La piste islamiste privilégiée par la police russe dans l'enquête sur le meurtre de l'opposant Boris Nemtsov est «absurde» et «répond à un ordre du Kremlin», a affirmé lundi à l'AFP son ami Ilia Iachine.

«Boris Nemtsov n'était pas islamophobe et n'a jamais tenu de propos négatifs sur l'Islam», a ajouté M. Iachine, ami de Nemtsov et cofondateur avec lui du mouvement d'opposition Solidarnost.

L'hypothèse d'un assassinat en réponse au soutien de M. Nemtsov à Charlie Hebdo est privilégiée par les enquêteurs depuis l'arrestation dimanche de cinq suspects originaires de Tchétchénie et d'Ingouchie, deux républiques musulmanes de Russie.

L'un d'eux, Zaour Dadaïev, a reconnu avoir participé au meurtre de M. Nemtsov. Si M. Dadaïev n'a pas expliqué les raisons de cet acte, le dirigeant tchétchène Ramzan Kadyrov a expliqué sur son compte Instagram qu'il était «un homme profondément religieux [...] choqué par les caricatures de Charlie Hebdo», l'hebdomadaire satirique français dont des journalistes ont été abattus à Paris en janvier et que soutenait Boris Nemtsov.

Mais pour Ilia Iachine, «de nombreuses personnalités ont eu des mots bien plus durs envers l'Islam» que Boris Nemtsov après ces attentats. «Nos pires craintes deviennent réalité: l'exécutant a été arrêté mais les commanditaires resteront en liberté.

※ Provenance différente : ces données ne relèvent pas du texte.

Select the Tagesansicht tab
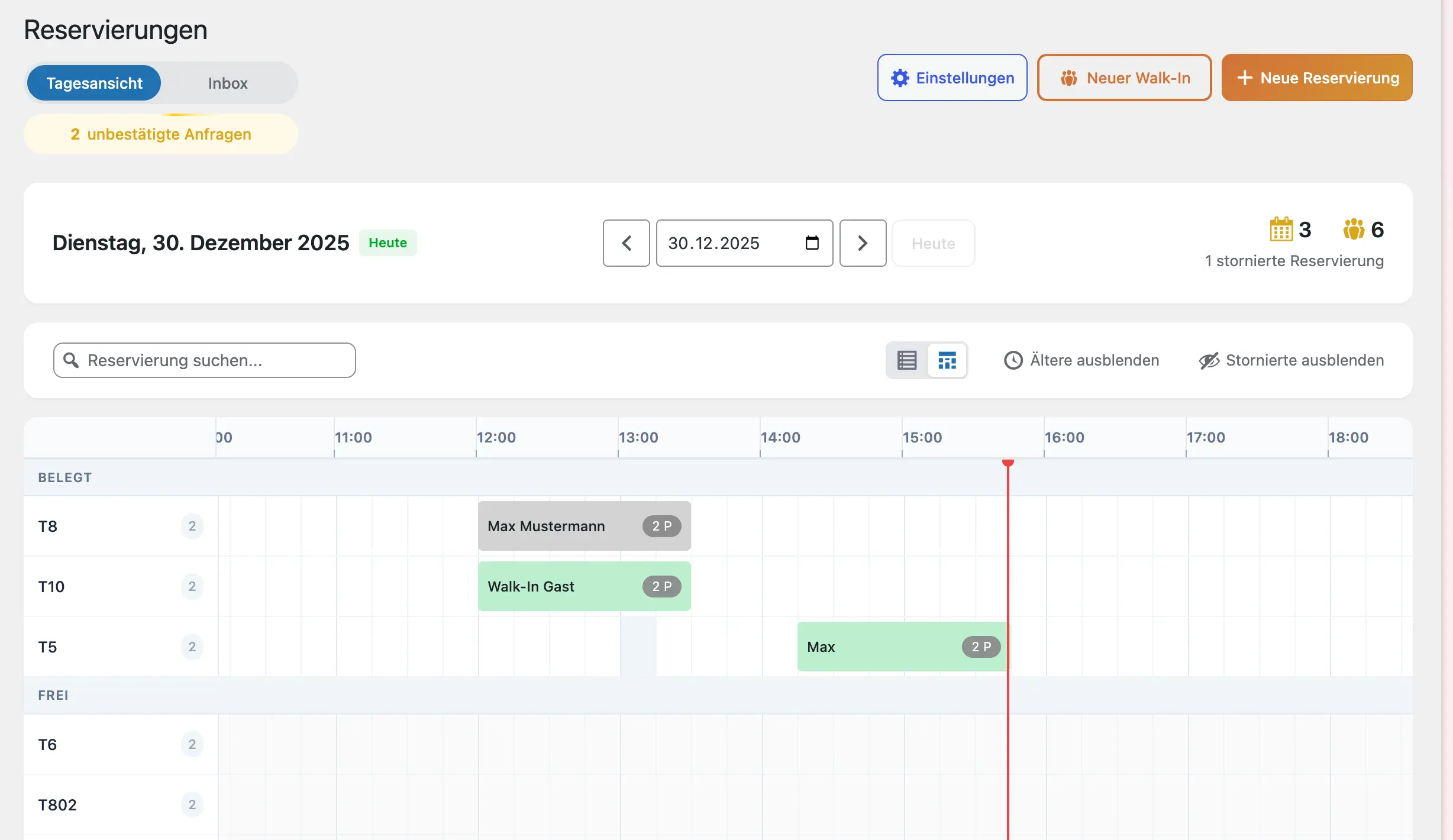The height and width of the screenshot is (840, 1453). pos(95,83)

La version islamiste est absurde et répond à un ordre politique du Kremlin», a-t-il ajouté.

Zaour Dadaïev, la trentaine, arrêté en Ingouchie, république voisine de la Tchétchénie, avait servi 10 ans dans les forces spéciales tchétchènes selon l'agence TASS. Quatre autres suspects ont été inculpés du meurtre de Nemtsov, 55 ans, abattu à Moscou à deux pas du Kremlin le soir du 27 février, mais ont nié toute implication.

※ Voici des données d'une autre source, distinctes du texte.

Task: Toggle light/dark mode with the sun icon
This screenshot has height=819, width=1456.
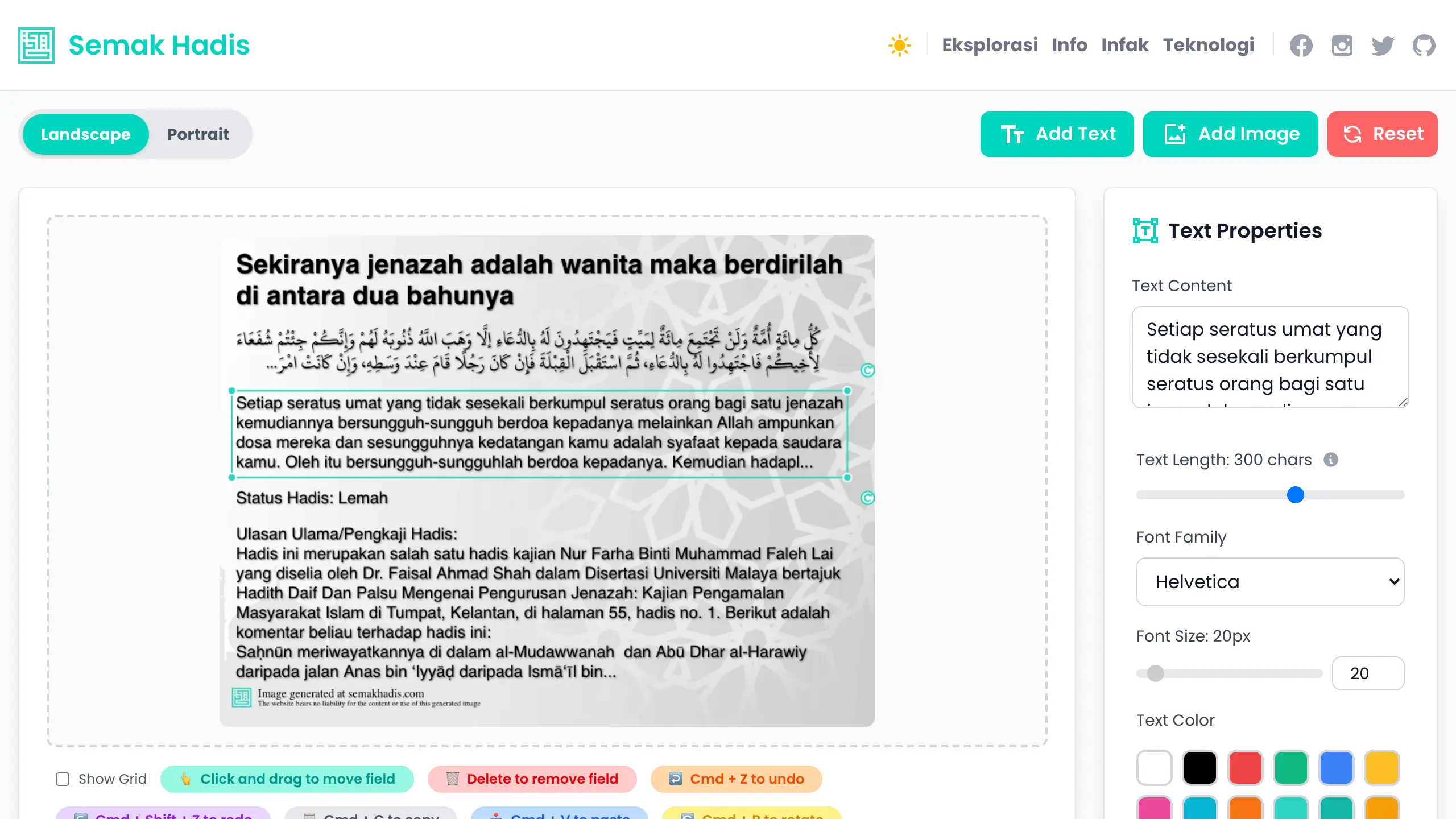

Dadaïev avait été décoré en 2010 par le ministre russe de l'Intérieur de l'époque, Rachid Nourgaliev.

Et le dirigeant tchétchène Ramzan Kadyrov, décoré lundi par Vladimir Poutine, a salué en Zaour Dadaïev «un vrai patriote russe» et un soldat «des plus courageux et méritants de son régiment».

Les enquêteurs avaient affirmé en début de semaine n'écarter aucune piste, envisageant tout aussi bien celle des islamistes que celle de nationalistes russes mécontents de la critique de l'opposant du rôle de la Russie dans la crise ukrainienne.

L'opposition russe avait dénoncé le «climat de haine» instillé selon elle par les autorités russes dans la société et les médias officiels.